◆ **Source extract**
= Beginning of Section =
Improving basic practices DOES directly translate to successful projects, and
many developers at start-ups have options so they care about such things.

------
616c
I have worked with lots of tech savvy people in many fields, from programmers
to general technicians. They work in all different kinds of industries. I am
still shocked that none of them really know or use source control, other than
the programmers (most, not all). It has become the most interesting type of
program to save my ass in many situations with computer data.

Morale of this story: universally good and/or smart ideas are universally
applied to the masses. Oh well.

------
cateye
I think the main problem is that writing good software is not a commodity.
There is no process or best practices that can ensure a successful software
project.

Especially management is desperately seeking for a way to commoditize software
"production".

This would mean that with a cultivated process and a set of studiously
selected tools and the right developers, the project would be guaranteed a
success. The trouble is: every software project already tries to do that.

What a business really aims is to be an exception on the "Law of large
numbers".
([http://en.wikipedia.org/wiki/Law_of_large_numbers](http://en.wikipedia.org/wiki/Law_of_large_numbers))
There is simply no static solution to be an exception.

------
kabouseng
The problem lies with both the project managers and the developers. How many
developers take the time for self improvement by reading clean code or code
complete. None, many of them think / assume that when they have finished
college, their days of learning are over.

That same developers become project managers after a couple of years, still
thinking they have learned everything they need to know when they were in
college years back.
= End of Section =
◆ **Required action 1**
List the usernames that head the comments in the forum thread.
◆ **Required action 2**
Answer these from the forum thread:
(a) According to 616c, which of the tech-savvy people know or use source control?
(b) What law does cateye say a business really aims to be an exception to?
(c) Which two works does kabouseng name as reading for self improvement?
The data has no connection to the forum thread.

◆ **Supplied information**
= Beginning of Section =
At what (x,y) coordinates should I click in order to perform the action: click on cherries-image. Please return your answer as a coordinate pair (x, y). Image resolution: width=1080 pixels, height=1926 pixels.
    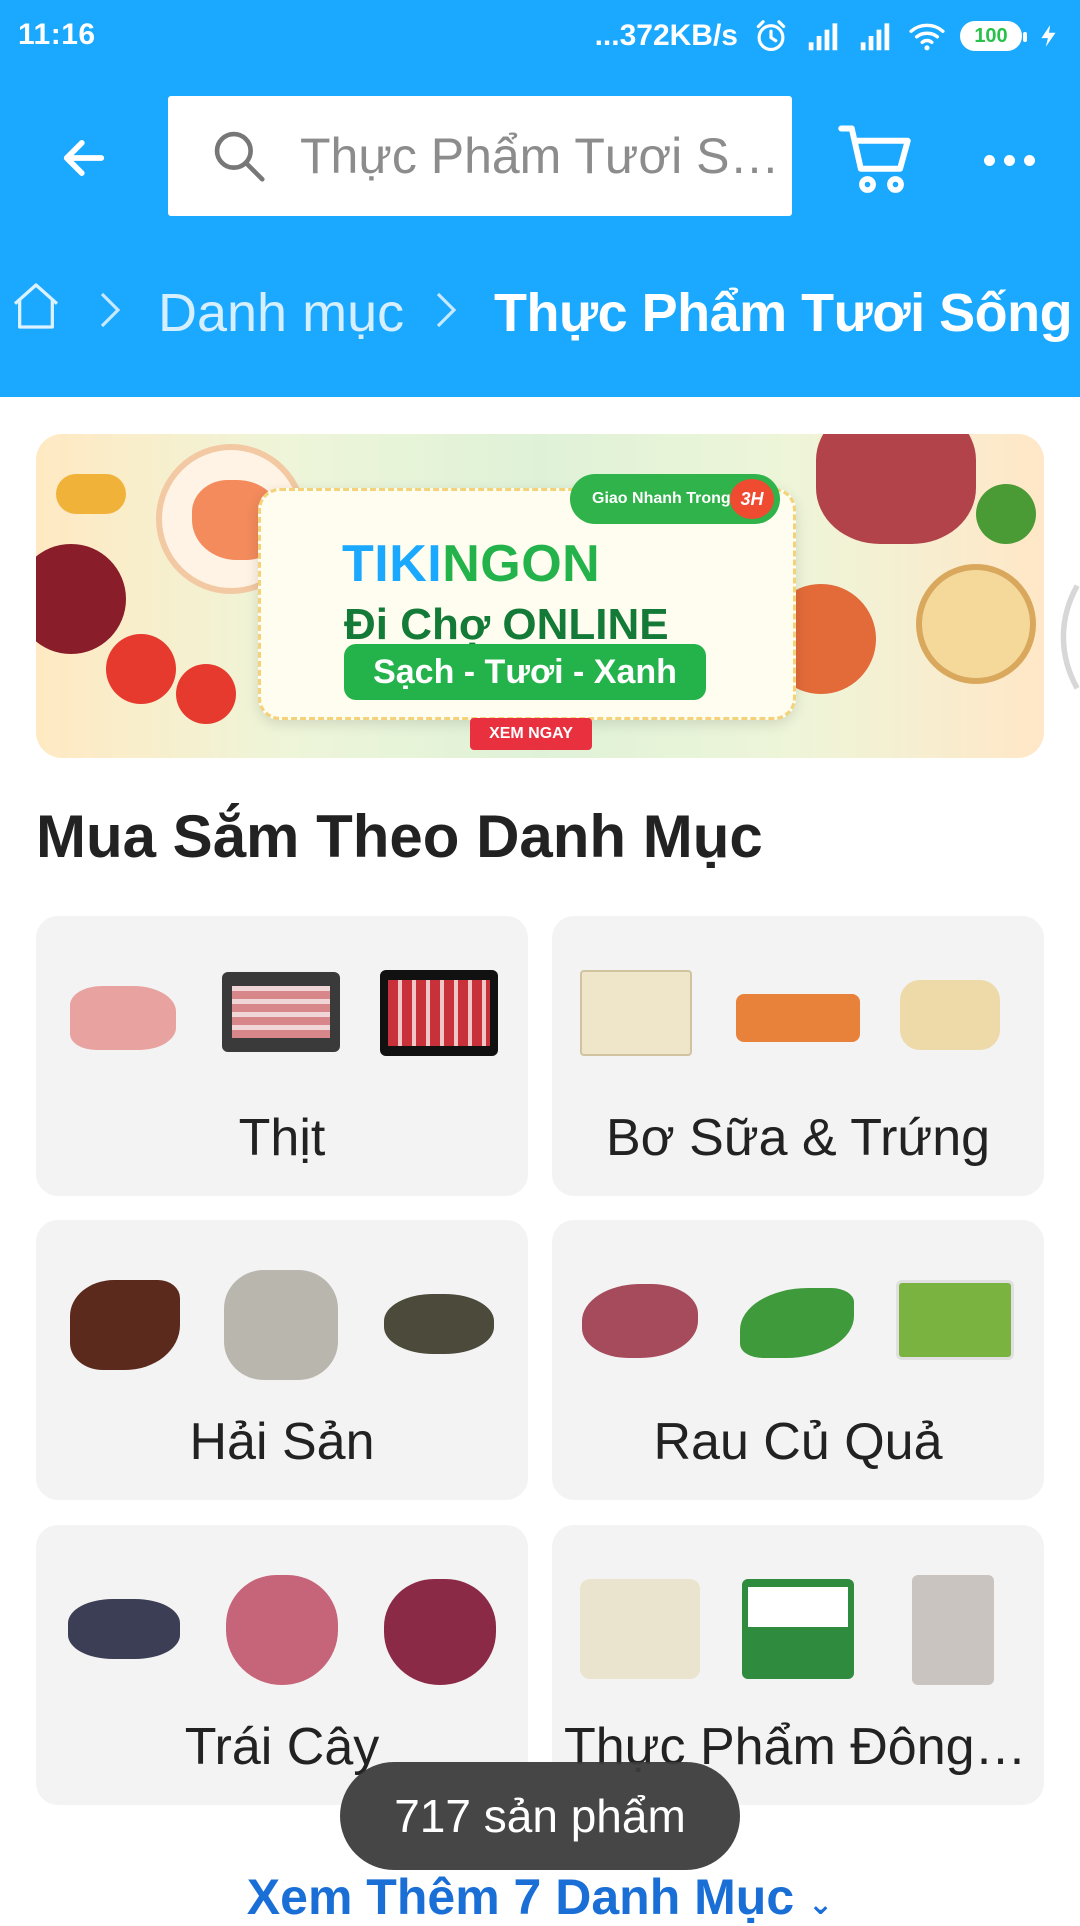
    Looking at the image, I should click on (81, 599).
= End of Section =
◆ **Solution 1**
616c
cateye
kabouseng

◆ **Solution 2**
(a) The programmers (most, not all).
(b) The "Law of large numbers."
(c) Clean code and code complete.